The first limitation of the study is the time-dependent nature of PPF diagnosis. Evaluation for PPF can be performed after a 1-year follow-up. The duration from diagnosis to PPF development and the mortality period after PPF diagnosis were not calculated. Secondly, additional comorbidities might have an effect on mortality in chronic respiratory diseases. In our study, additional comorbid conditions that the patients might have had, could not be evaluated. Thirdly, since the study started before antifibrotics were approved for PPF, we were unable to evaluate the effect of the antifibrotic medication on the results. Since antifibrotics were added to the treatment in the last year, the results could not be evaluated; however, this should be considered in future research. The study was retrospective, and the data were based on patient files.
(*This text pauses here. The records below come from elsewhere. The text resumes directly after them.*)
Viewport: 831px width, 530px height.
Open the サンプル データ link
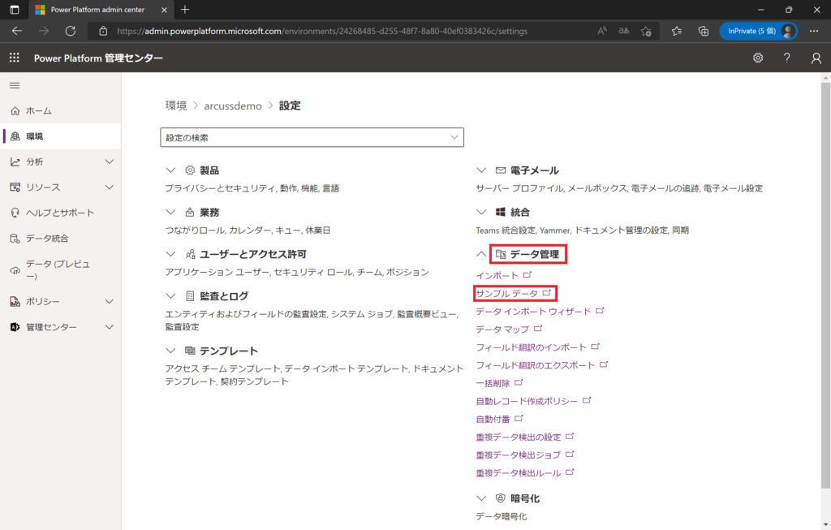(507, 293)
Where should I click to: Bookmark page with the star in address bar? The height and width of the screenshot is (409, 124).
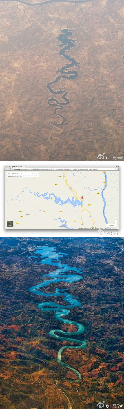pos(116,169)
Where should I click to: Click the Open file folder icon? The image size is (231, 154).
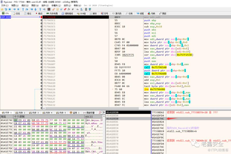pyautogui.click(x=2, y=9)
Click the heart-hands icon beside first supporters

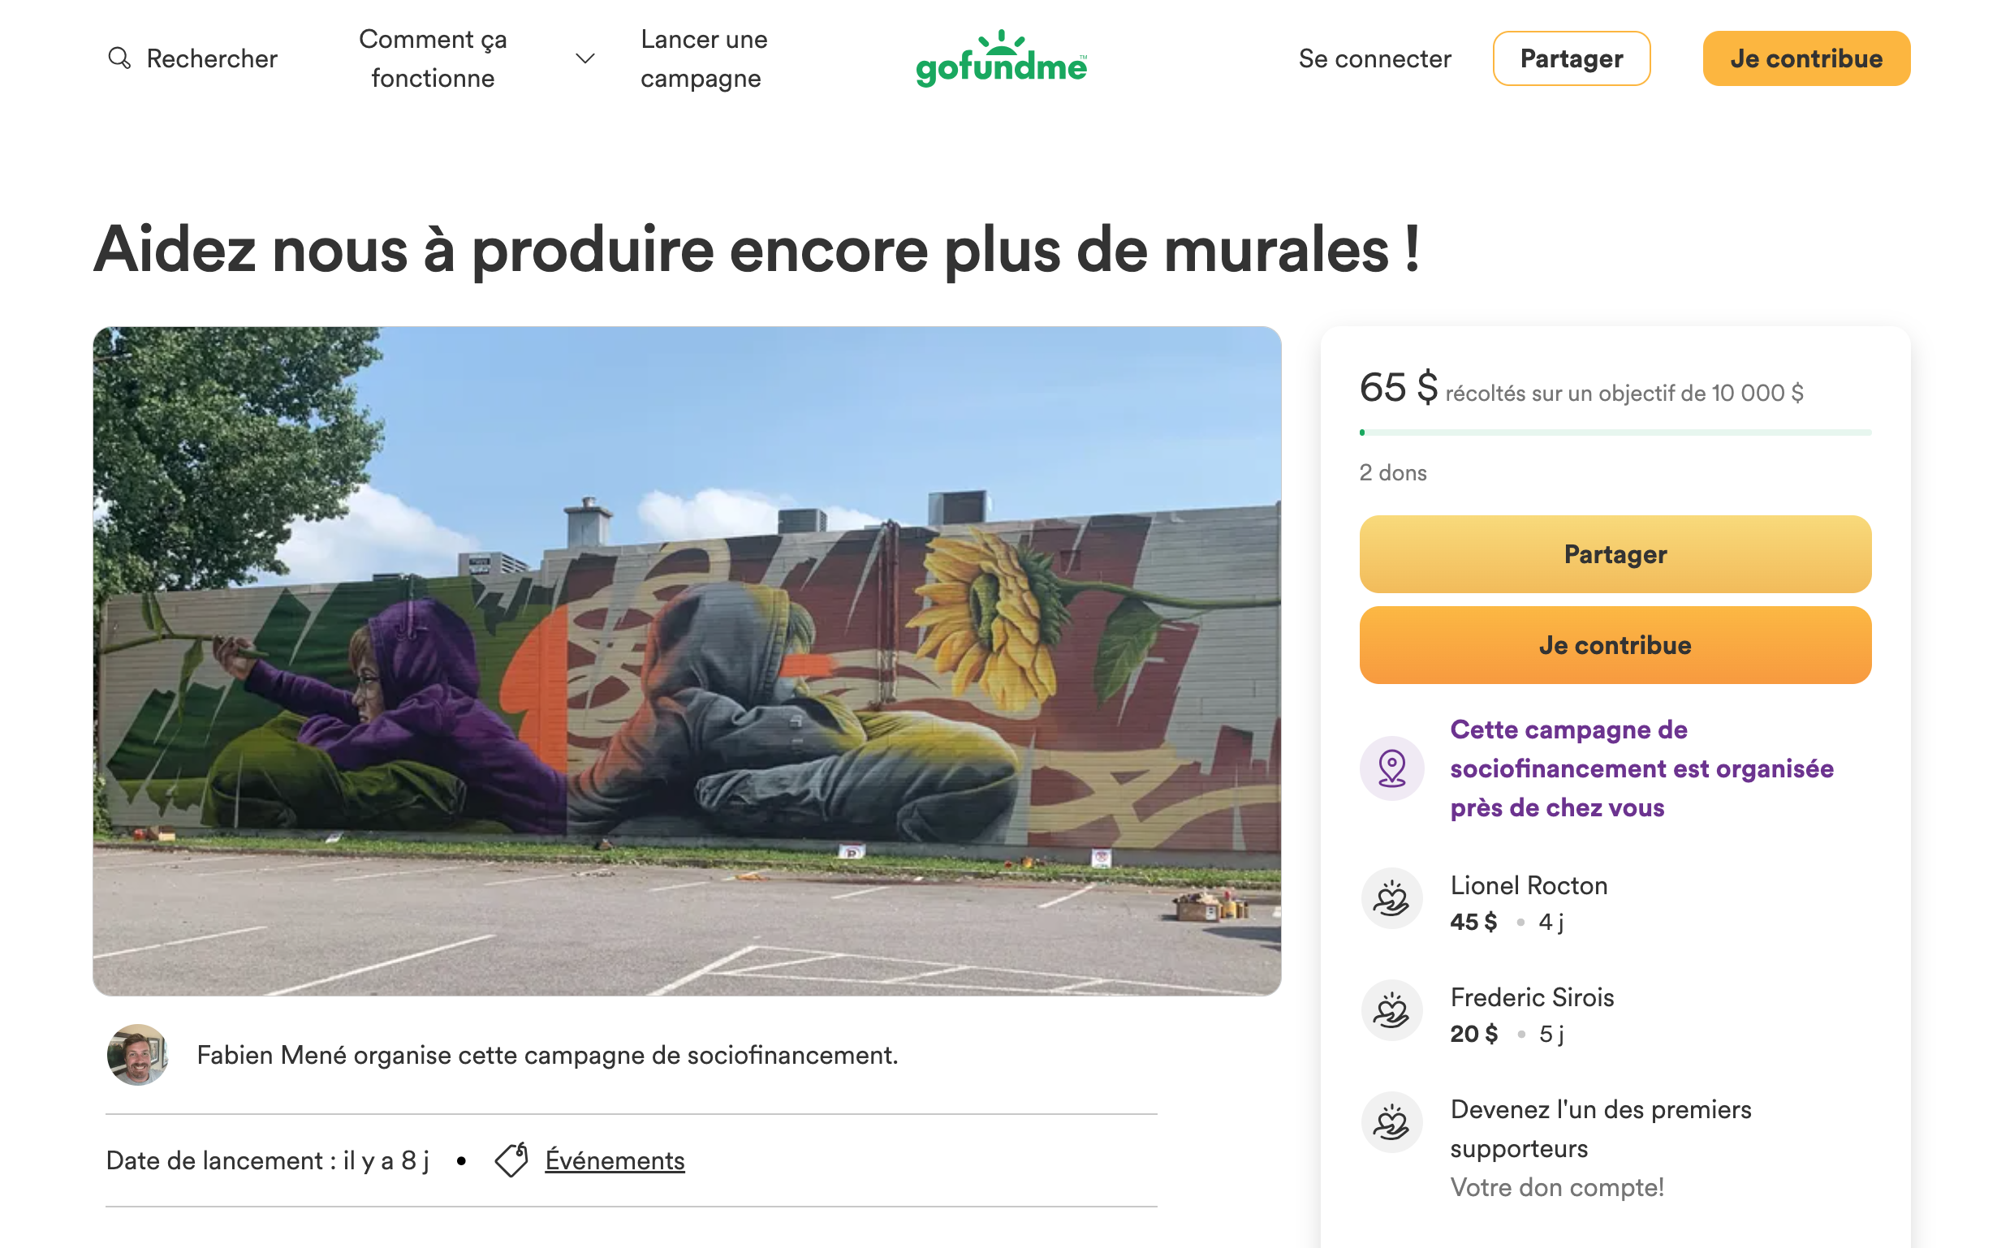1391,1123
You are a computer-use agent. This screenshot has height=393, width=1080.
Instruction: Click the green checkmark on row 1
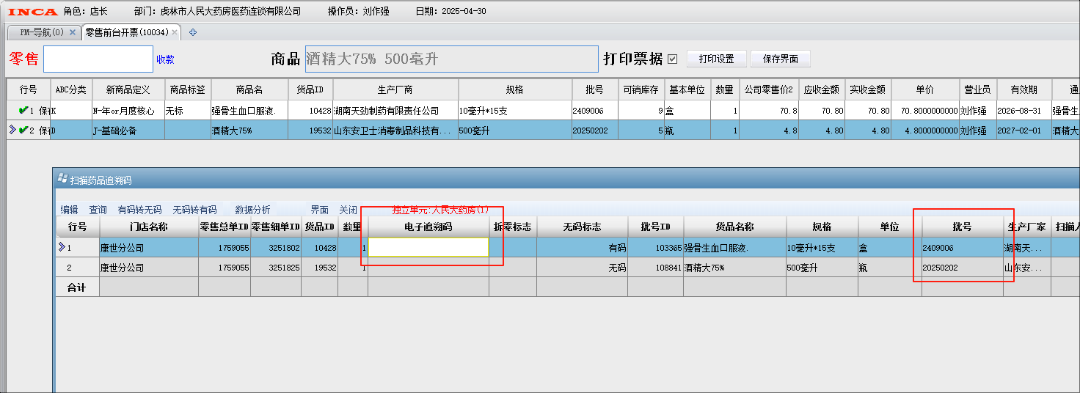(23, 111)
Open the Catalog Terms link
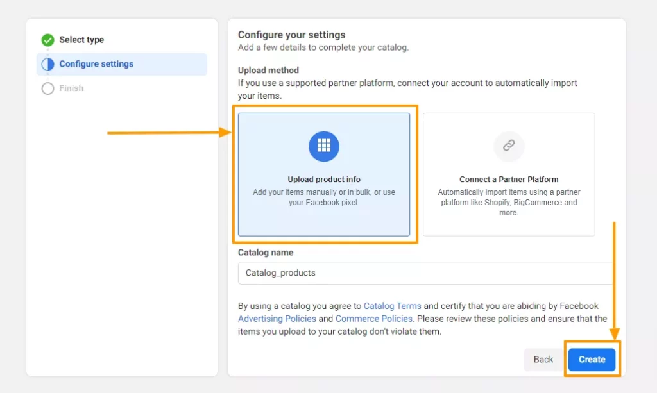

In particular, the definition of exacerbation included tomography findings and dyspnea symptoms; therefore, we estimate that the number of exacerbations was higher, which might have created bias in the calculations regarding exacerbation.

Conclusion

In conclusion, old age was shown to be a risk factor for PPF. PPF was not associated with gender, the annual number of exacerbations, or hospitalizations. The mortality rate for the PPF patient group was higher compared with the group without PPF. For HP, exposure is important in the development of PPF. Considering the poor prognosis in these groups, careful consideration of antifibrotic therapy according to new guidelines is essential for patients with PPF.